That said, the availability of power on site can affect equipment needs, particularly as it relates to electric booms. “If you have an electric machine that needs to be charged, and there is no power on site yet, you’ll need a generator or a combustion or hybrid machine,” Raymo notes.
Size and weight restrictions further influence lift selection. “It will have an impact on which models can be safely used on the job,” says Matthew Elvin, CEO, Snorkel. “For example, on an indoor project with restricted floor loadings, the only option may be a lightweight electric articulated boom, such as the Snorkel A38E.”
Note that total weight goes beyond the machine. “When you consider capacity requirements, don’t forget to include the weight of personnel, materials and tools,” Connolly advises.
Also consider the dimensions of the work area. Pay attention to any entryway/access restrictions that can affect machine dimensions, such as height and width.
“If you’re working in tight quarters, such as inside a warehouse or between buildings, you might want to choose a more compact machine,” says Raymo. “Our compact crawler units have booms and outriggers on the chassis that fold in. You can go above 80 ft., but still fit through a doorway.”
Terrain becomes an issue in outdoor applications. “On a rough-terrain outdoor site, a boom lift with four-wheel drive and high-grip tires would be required,” says Elvin. “The terrain also often has an impact on the size of booms available, as machines suitable for indoor use tend to reach up to 40 ft., whereas a diesel boom with rough-terrain capabilities can reach up to 185 ft.”
Ground conditions factor into the equation when evaluating tire, drivetrain and machine weight requirements/restrictions, says Connolly. Skyjack uses an axle-based drive on all of its 40-, 60- and 80-ft. booms so that driving on more rugged ground conditions is much easier for the operator to navigate.
“If the ground is soft or sandy, a typical boom with standard tires may not do well,” notes Raymo. “In these ground conditions, a contractor may want to consider a tracked boom, or one with high-flotation tires that spread out the weight of the boom to improve travel.”

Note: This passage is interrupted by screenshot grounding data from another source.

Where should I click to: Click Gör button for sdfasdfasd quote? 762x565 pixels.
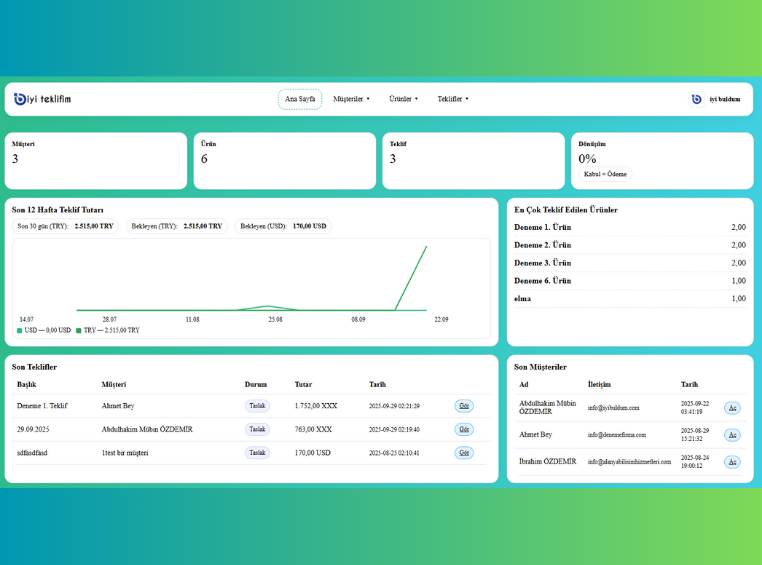464,453
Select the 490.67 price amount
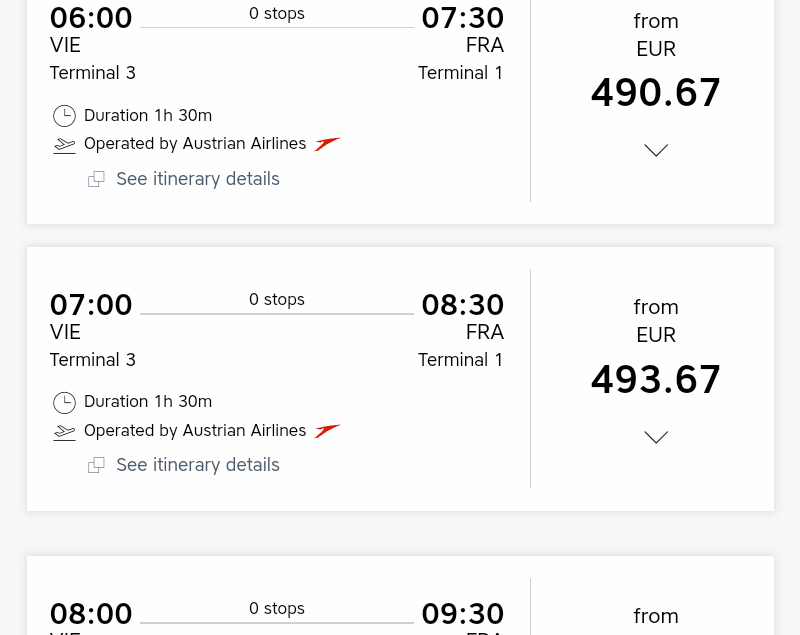Screen dimensions: 800x635 (x=656, y=93)
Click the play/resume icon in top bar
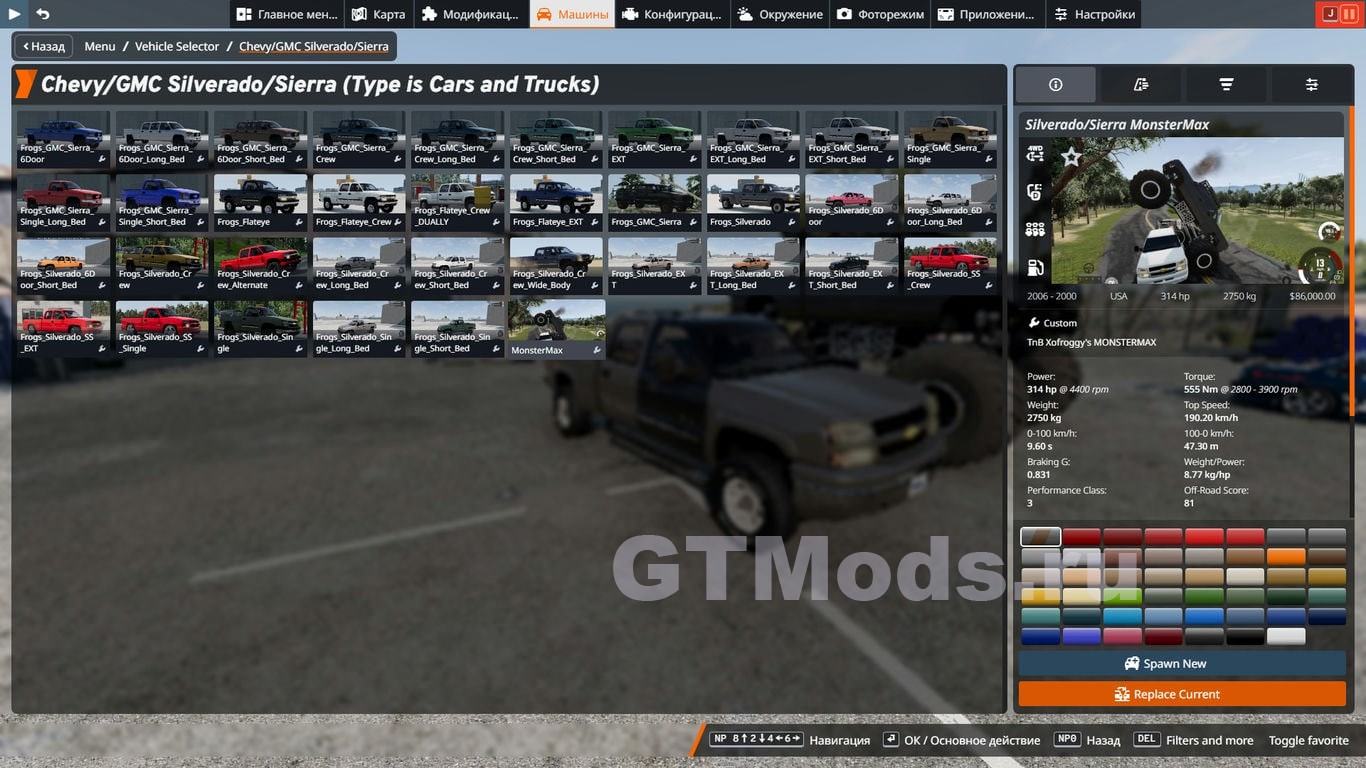1366x768 pixels. (15, 14)
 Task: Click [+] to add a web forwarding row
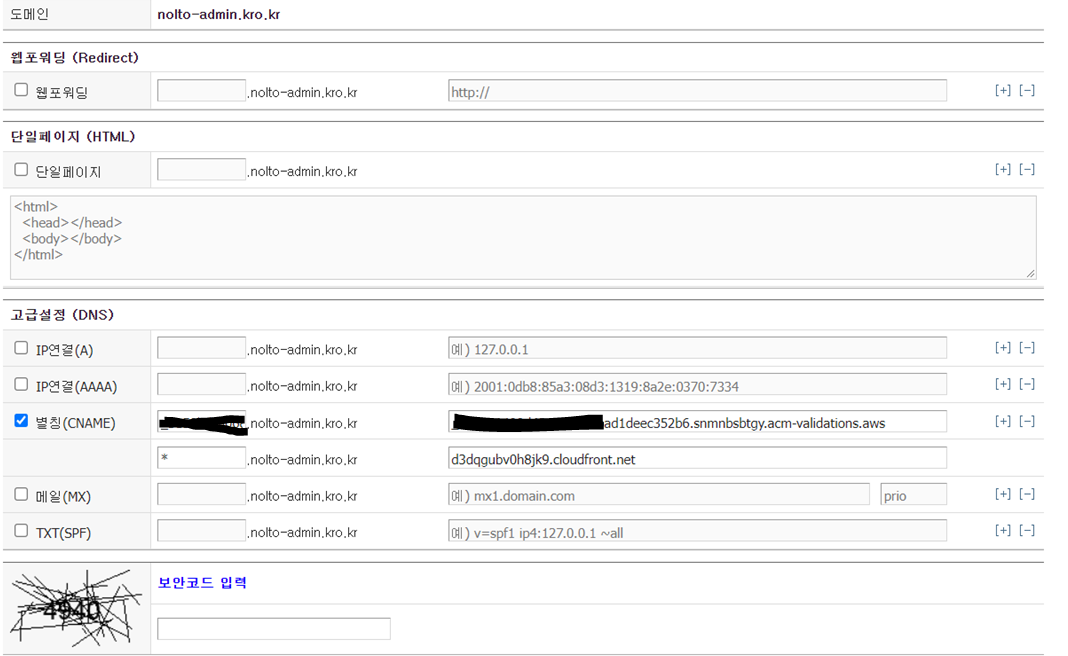tap(1003, 91)
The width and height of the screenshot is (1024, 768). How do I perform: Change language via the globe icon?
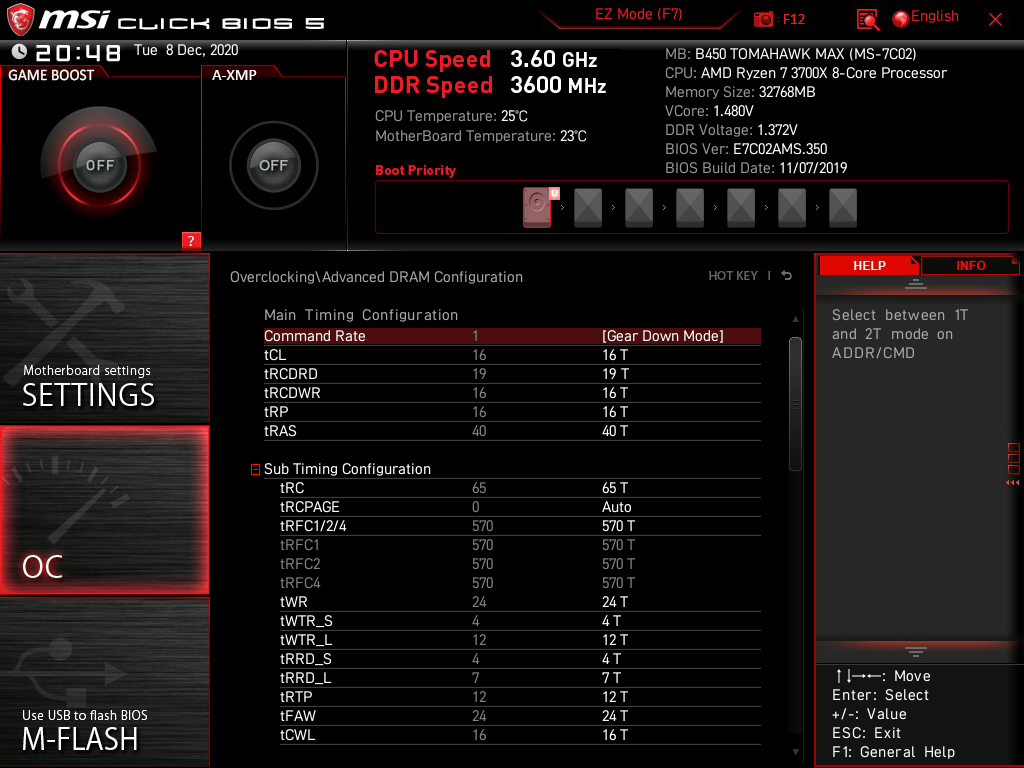tap(900, 16)
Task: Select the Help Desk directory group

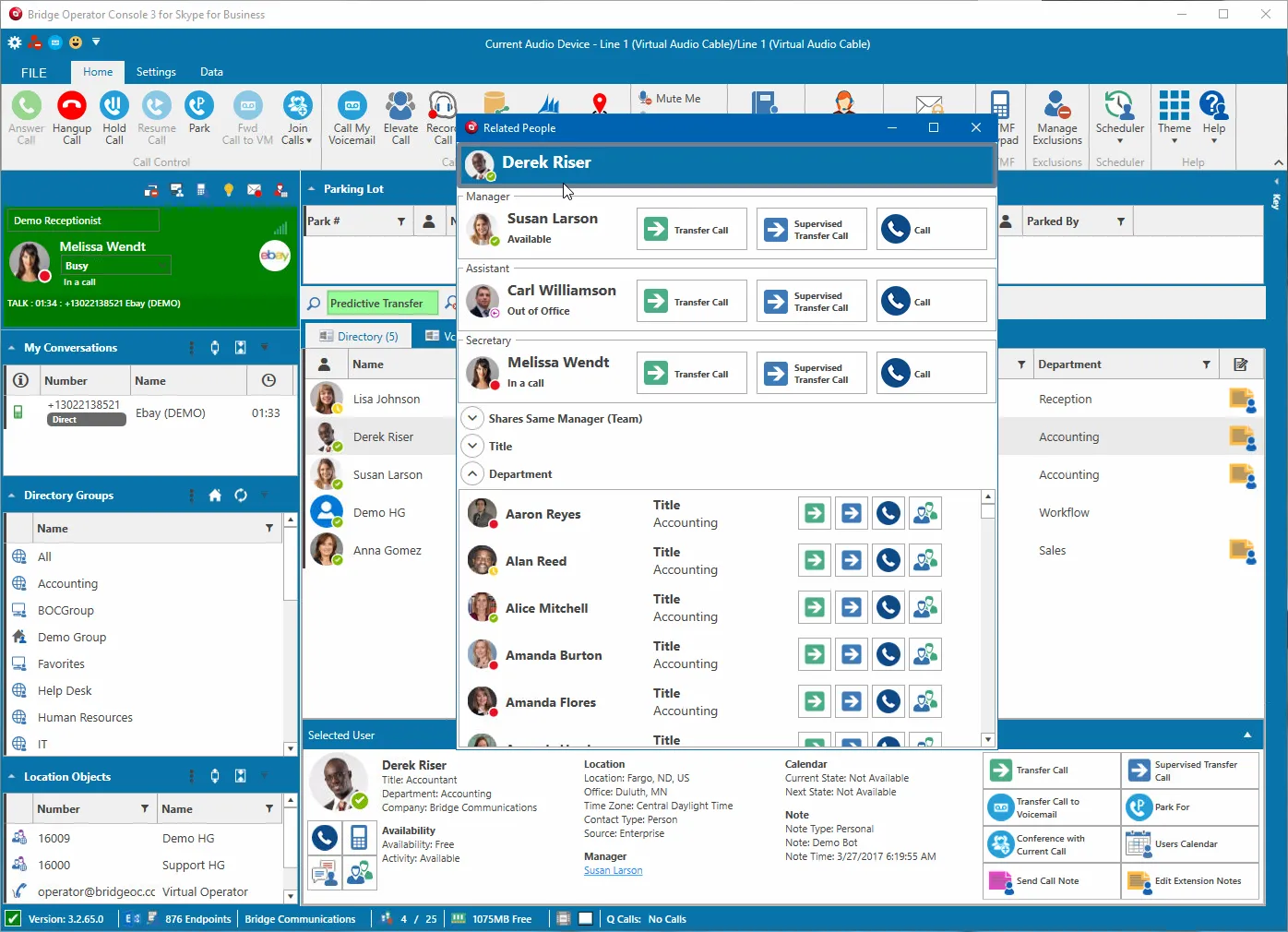Action: [65, 690]
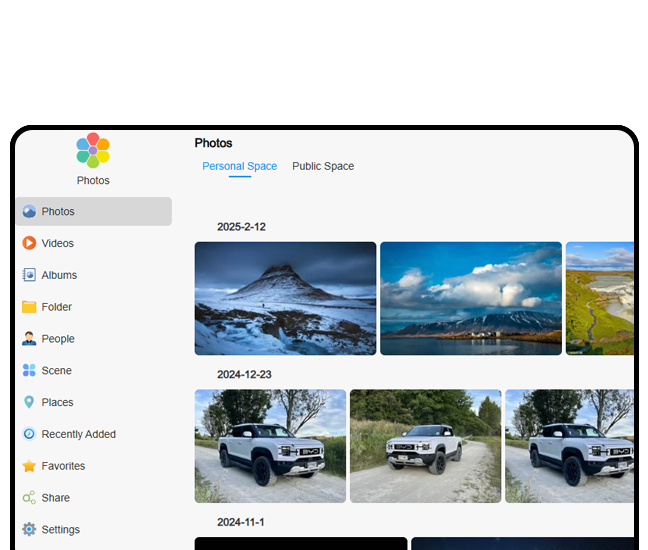This screenshot has width=648, height=550.
Task: Open the lake and clouds photo
Action: pyautogui.click(x=470, y=298)
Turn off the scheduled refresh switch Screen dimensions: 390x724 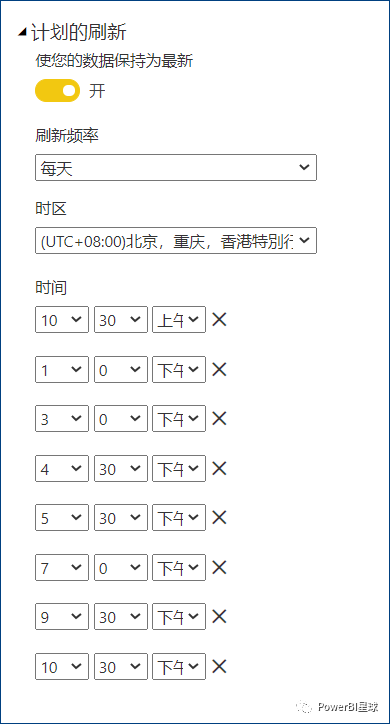point(57,90)
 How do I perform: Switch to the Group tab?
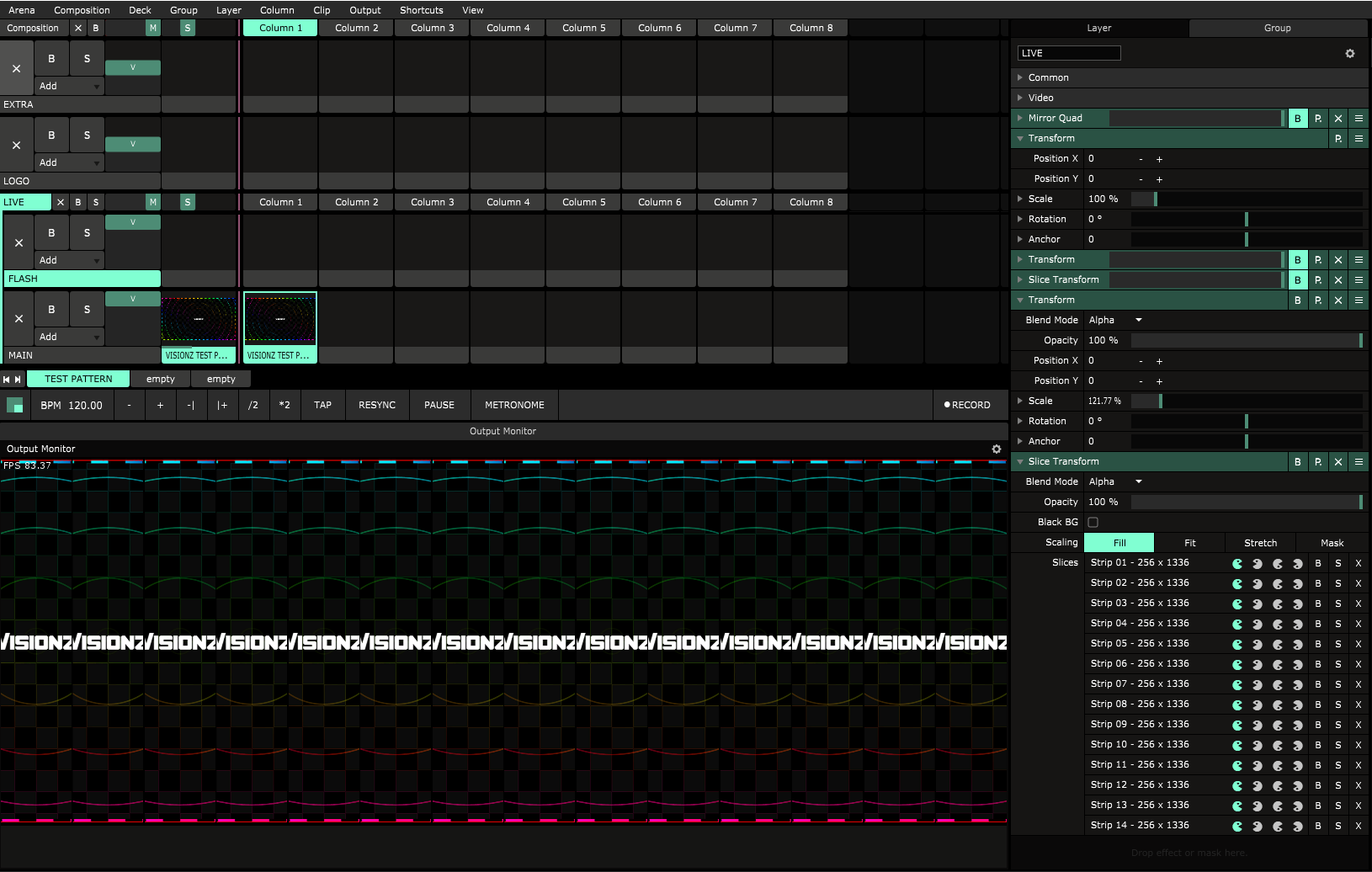pyautogui.click(x=1277, y=29)
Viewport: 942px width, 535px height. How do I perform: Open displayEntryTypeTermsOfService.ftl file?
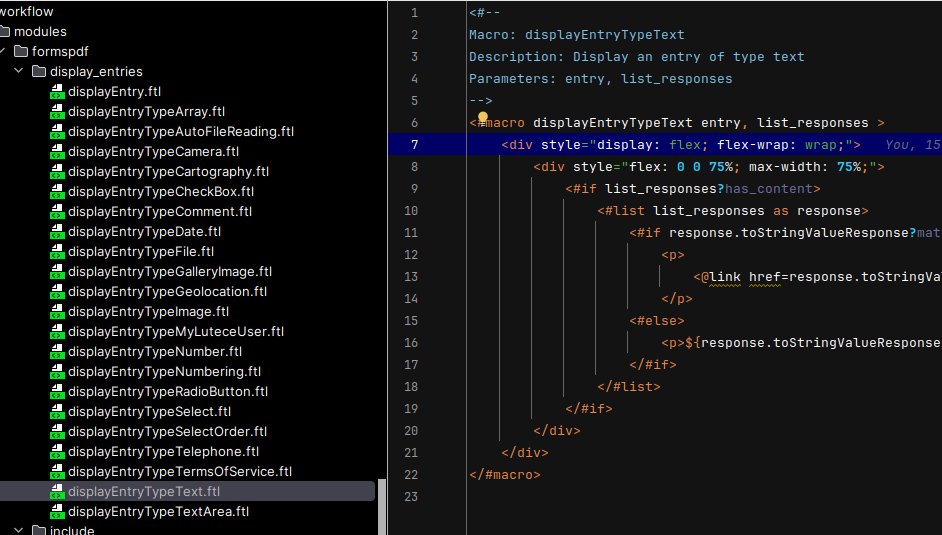[x=179, y=472]
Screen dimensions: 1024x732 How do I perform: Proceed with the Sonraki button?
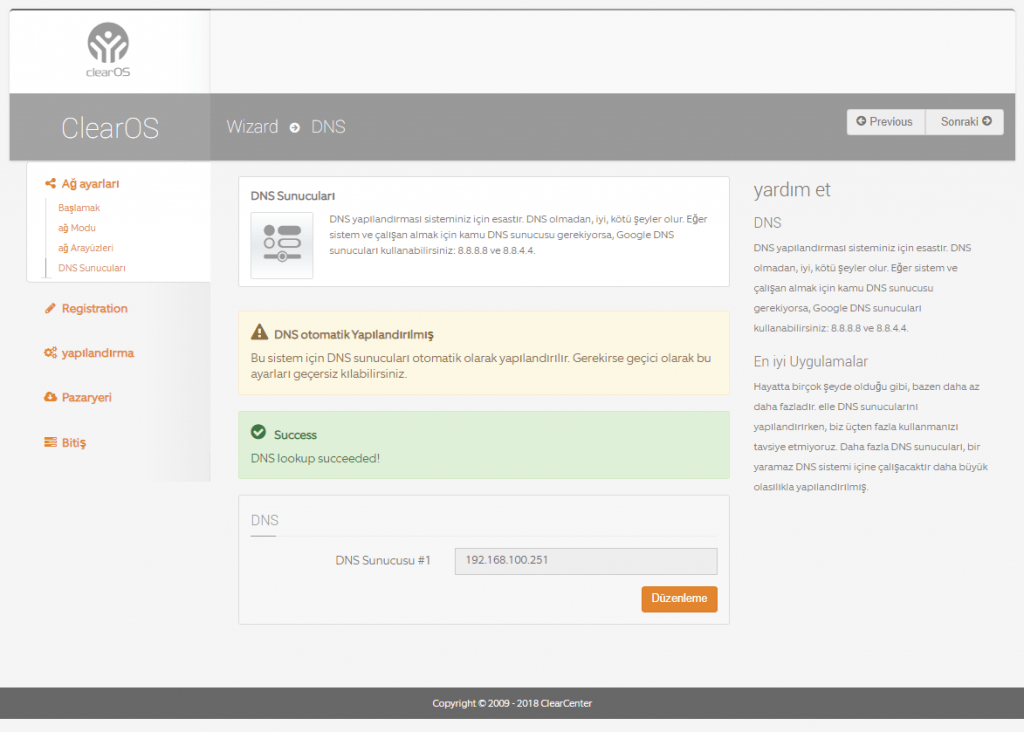[x=965, y=122]
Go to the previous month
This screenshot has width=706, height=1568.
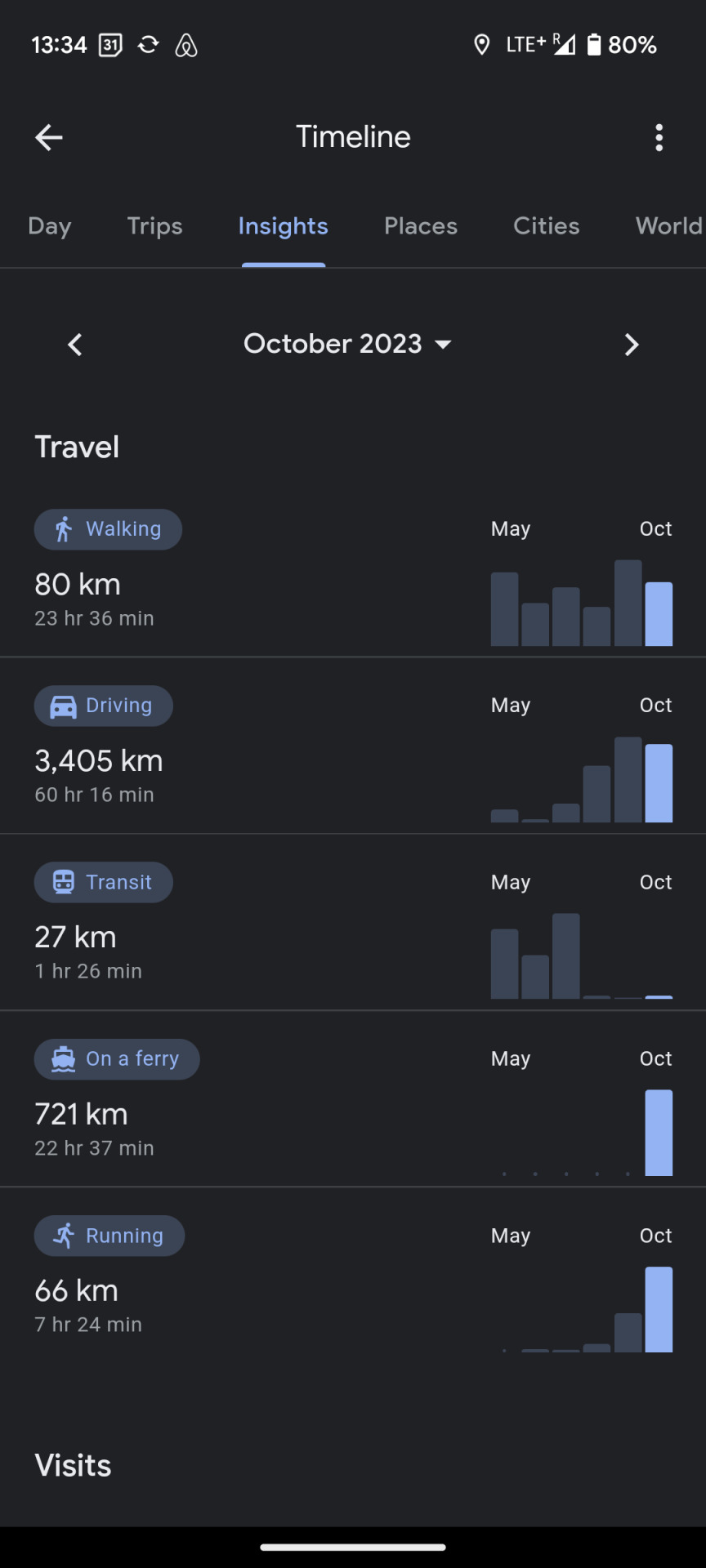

Jobsite accessibility and condition can also change as the work progresses. “Versatile machines can sometimes mean a significant advantage in getting work done efficiently and cost effectively,” says Hailey.
“On a jobsite that may require significant work on unimproved surfaces at the onset, and then work on a flat level slab in an enclosed area for later stages, multiple machines would typically be used,” he comments. “Most booms in the 45- to 85-ft. range offer significant performance on rough and uneven terrain and would be able to access nearly any area around an early jobsite. For work done in enclosed areas, electric machines will be able to work efficiently with limited exhaust or noise emission.”
Lifts such as the Genie Z-60/37FE articulated boom offer both of these capabilities in a single unit. “It offers two machines in one package for indoor and outdoor applications,” says Hailey, “combining the benefits of advanced diesel power, four-wheel-drive performance and low-weight, electric power.”
Enhance Safety and Ease of Use
Sometimes, how high or how far you need to reach to get to a work area is only half the equation.
“On many jobsites around the world, how you will get the machine to the working area is a consideration in and of itself,” says Hailey. “Many features, like the extending Genie X-Chassis design, zero tailswing or variable steering modes mean that even the largest machines can dexterously maneuver and work around tight jobsites or in confined spaces.”
Connolly notes that accessories can make jobs easier and safer to complete. For example, Skyjack offers a range of Accessoryzers — factory warrantied and tested accessories and attachments — that improve machine performance and allow work to be undertaken more efficiently.
Elvin agrees, adding that Snorkel offers power-to-platform outlets that remove the need for external power leads that can be a hazard on the jobsite. New boom lifts, such as the 660SJ, are fitted with power-to-platform outlets as standard.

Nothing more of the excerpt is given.